**Task details**. Starting at the first line and ending at the one with "Task: Click the ellipsis", give the lines of the listing again exactly, and nothing else; skip the pictures.

**Records supplied**.
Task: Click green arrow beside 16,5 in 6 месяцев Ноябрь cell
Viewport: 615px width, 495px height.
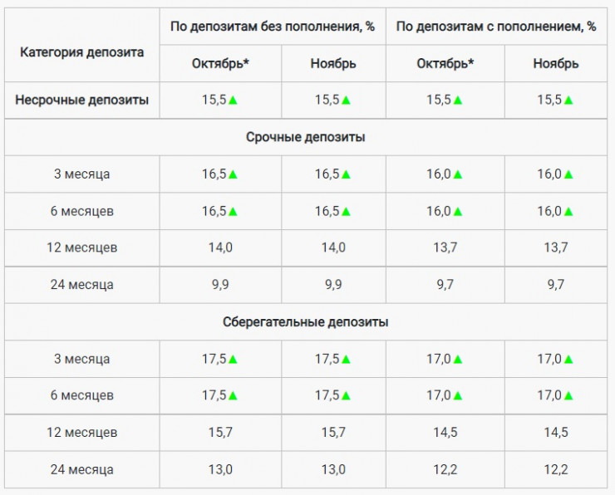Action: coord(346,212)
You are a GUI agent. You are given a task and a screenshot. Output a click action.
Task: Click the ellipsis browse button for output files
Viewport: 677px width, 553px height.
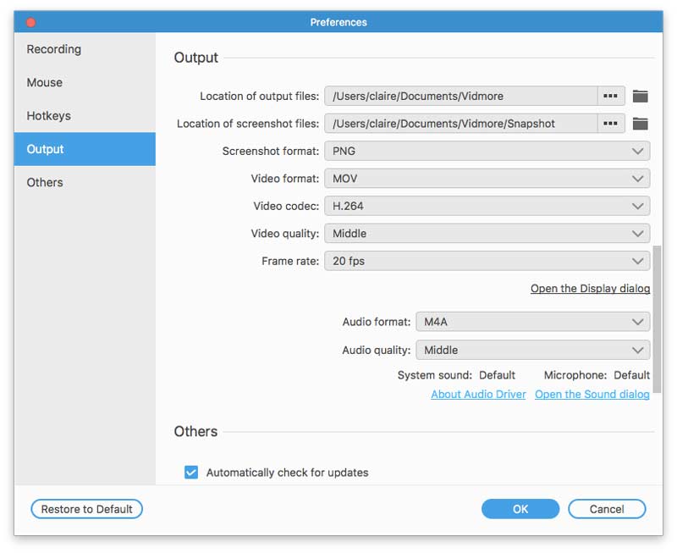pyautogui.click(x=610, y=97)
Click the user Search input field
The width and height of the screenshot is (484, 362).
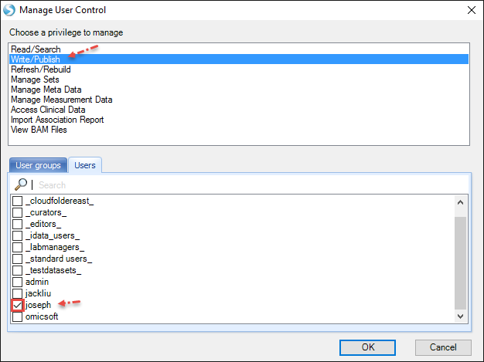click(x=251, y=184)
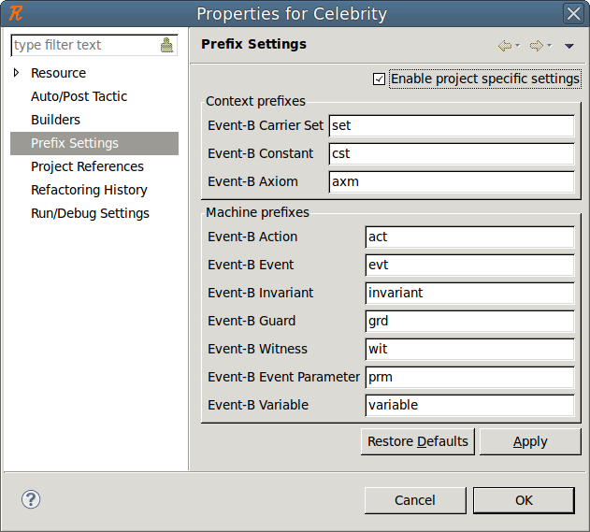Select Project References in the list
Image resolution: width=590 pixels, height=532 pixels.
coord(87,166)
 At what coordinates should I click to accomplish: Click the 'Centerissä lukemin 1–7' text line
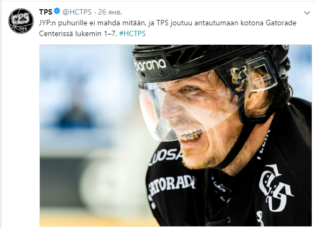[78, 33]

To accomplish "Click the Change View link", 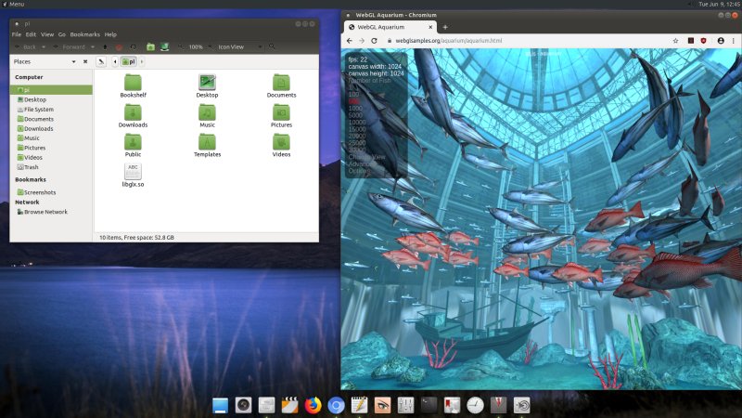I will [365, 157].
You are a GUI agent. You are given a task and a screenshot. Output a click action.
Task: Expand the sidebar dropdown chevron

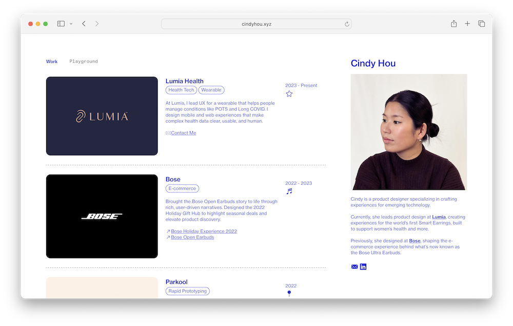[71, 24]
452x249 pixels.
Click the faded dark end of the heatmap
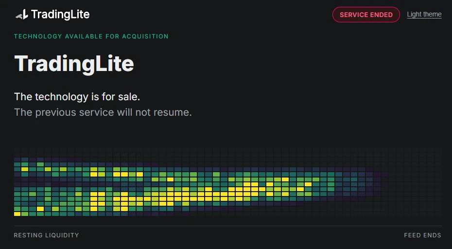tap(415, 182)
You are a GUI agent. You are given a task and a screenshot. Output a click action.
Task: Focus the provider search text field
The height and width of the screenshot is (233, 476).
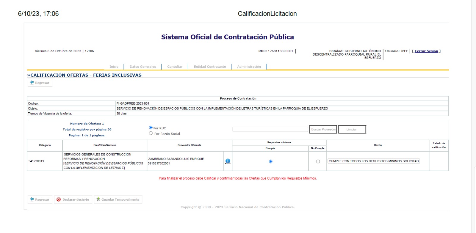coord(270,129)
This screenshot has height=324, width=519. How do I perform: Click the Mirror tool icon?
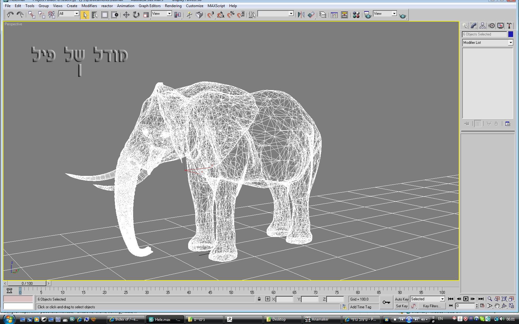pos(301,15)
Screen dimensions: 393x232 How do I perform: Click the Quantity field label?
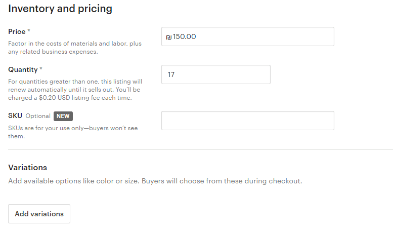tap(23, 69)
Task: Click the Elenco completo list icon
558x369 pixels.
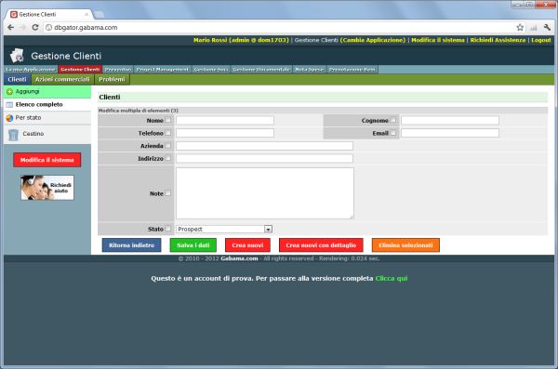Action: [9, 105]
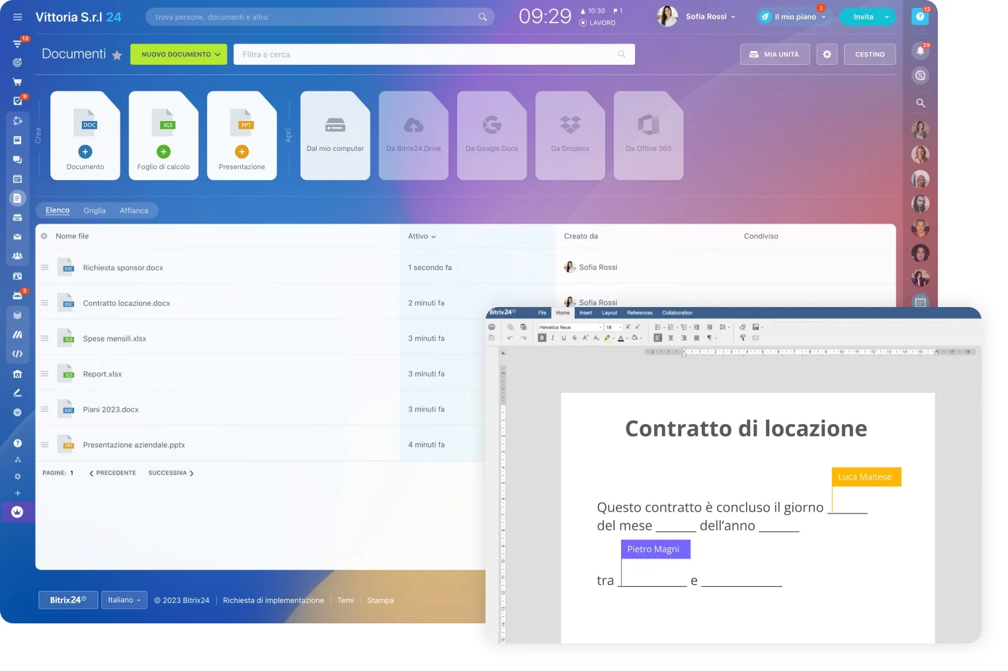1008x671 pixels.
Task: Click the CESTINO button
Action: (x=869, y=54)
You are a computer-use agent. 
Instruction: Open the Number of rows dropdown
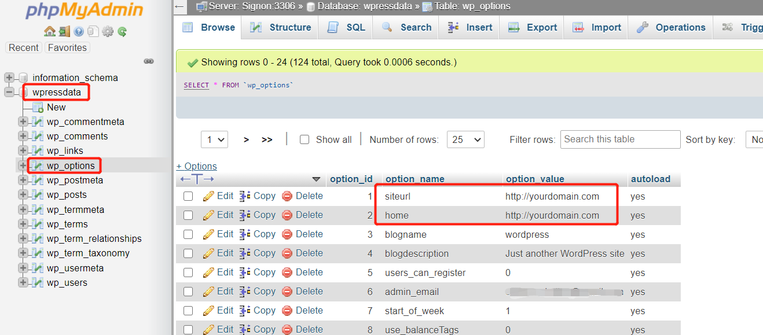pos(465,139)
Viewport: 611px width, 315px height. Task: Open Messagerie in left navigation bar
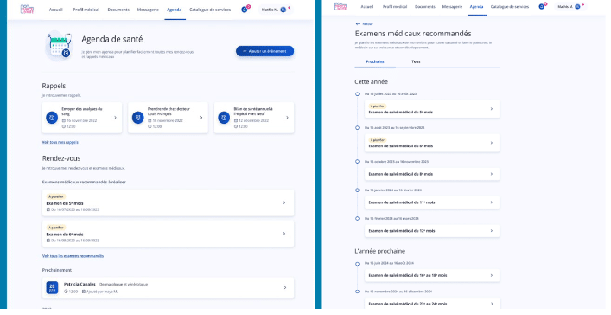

**Solution for this problem**.
Task: Click green arrow beside 16,5 in 6 месяцев Ноябрь cell
Viewport: 615px width, 495px height.
Action: coord(346,212)
You are a GUI agent. You are given a task and a screenshot. Output a click action.
Task: Click the ellipsis browse button for output files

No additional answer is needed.